Burnt is a 2015 American drama film directed by John Wells and written by Steven Knight, from a story by Michael Kalesniko. The film stars an ensemble cast including Bradley Cooper, Sienna Miller, Omar Sy, Daniel Brühl, Matthew Rhys, Riccardo Scamarcio, Alicia Vikander, Uma Thurman and Emma Thompson. The film was released on October 30, 2015, by The Weinstein Company. The film was not well received by critics and grossed $36.6 million.

Plot
Adam Jones was the chef at a high-class Parisian restaurant owned by his mentor Jean-Luc, until his drug use and temperamental behavior destroyed his career and the restaurant. In the aftermath, Adam went into self-imposed exile in New Orleans by shucking a million oysters to sober up, planning to head to London to restart his career and attempt to earn a third Michelin star.
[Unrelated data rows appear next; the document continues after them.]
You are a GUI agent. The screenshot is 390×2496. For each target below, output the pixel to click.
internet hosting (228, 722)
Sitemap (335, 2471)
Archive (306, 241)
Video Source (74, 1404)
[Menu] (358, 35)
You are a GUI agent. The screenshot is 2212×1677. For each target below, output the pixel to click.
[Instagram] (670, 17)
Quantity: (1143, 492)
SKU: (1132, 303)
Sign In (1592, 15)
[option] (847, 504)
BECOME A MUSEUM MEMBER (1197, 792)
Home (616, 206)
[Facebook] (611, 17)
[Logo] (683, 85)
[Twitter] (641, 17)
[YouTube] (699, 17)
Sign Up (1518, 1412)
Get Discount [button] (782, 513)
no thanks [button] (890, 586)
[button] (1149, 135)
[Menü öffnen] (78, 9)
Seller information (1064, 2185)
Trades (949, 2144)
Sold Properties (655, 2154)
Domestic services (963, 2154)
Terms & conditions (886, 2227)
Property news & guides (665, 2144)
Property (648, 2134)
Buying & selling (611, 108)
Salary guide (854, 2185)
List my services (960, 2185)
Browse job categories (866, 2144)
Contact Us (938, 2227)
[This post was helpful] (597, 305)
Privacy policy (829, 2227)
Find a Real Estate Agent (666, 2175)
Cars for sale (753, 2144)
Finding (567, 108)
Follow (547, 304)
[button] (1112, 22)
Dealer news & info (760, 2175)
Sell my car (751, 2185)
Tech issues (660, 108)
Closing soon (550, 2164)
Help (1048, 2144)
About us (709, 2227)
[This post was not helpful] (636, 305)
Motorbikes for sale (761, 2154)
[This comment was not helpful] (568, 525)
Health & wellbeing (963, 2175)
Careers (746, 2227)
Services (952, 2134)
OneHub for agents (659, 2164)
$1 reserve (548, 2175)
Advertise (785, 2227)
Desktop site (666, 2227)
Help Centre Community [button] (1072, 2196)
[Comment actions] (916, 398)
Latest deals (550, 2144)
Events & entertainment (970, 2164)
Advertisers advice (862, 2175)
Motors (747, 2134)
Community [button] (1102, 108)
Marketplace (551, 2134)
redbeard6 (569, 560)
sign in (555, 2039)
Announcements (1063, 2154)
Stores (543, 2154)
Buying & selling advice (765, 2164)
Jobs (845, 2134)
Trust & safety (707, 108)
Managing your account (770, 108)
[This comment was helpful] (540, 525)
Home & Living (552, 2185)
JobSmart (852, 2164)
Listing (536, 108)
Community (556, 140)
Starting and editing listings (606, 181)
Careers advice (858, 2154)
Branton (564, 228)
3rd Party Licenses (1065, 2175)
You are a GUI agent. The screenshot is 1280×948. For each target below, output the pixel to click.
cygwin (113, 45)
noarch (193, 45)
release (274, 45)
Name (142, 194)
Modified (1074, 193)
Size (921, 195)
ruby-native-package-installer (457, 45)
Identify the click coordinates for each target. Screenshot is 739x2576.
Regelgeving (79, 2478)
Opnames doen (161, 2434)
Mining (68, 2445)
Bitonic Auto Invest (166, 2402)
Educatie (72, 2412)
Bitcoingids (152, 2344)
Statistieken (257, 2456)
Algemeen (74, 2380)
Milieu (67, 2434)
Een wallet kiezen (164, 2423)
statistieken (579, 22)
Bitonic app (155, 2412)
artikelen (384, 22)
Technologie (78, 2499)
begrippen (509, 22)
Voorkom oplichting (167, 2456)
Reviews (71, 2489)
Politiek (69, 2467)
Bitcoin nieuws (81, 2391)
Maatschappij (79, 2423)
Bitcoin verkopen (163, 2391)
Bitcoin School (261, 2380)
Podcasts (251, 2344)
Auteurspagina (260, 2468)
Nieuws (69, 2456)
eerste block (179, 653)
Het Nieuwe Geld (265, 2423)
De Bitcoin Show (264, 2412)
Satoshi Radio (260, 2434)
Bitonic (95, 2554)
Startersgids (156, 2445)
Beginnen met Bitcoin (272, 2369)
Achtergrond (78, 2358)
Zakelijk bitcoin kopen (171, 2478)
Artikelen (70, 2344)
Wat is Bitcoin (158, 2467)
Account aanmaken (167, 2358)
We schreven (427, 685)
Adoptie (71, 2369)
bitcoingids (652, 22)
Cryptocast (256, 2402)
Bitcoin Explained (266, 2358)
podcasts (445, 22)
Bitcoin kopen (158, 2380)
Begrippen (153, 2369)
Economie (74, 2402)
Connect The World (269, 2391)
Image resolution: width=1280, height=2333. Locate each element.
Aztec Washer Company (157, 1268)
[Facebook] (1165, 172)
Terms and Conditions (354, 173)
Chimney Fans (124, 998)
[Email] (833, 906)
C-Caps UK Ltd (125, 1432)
In London, Adam searches for old colleagues, beginning with his mentor's former maître d'hôtel, Tony Balerdi, now a hotel manager of The Langham Hotel in London, under the ownership of the Balerdi family. Adam checks into one of The Langham's rooms then visits an old friend, Conti, and notes the talent of his sous-chef Helene, but she dislikes his arrogance and dismisses him immediately. A Paris colleague, Michel, whose restaurant Adam had sabotaged out of jealousy, tracks him down. After a brief fistfight, they talk and Michel forgives Adam then asks to work for him. Adam also visits a cutting-edge eatery run by Reece, with whom he has a long-standing rivalry, and the visit ends poorly. Adam's former drug dealer realizes he has returned to Europe and attempts to collect Adam's outstanding debt.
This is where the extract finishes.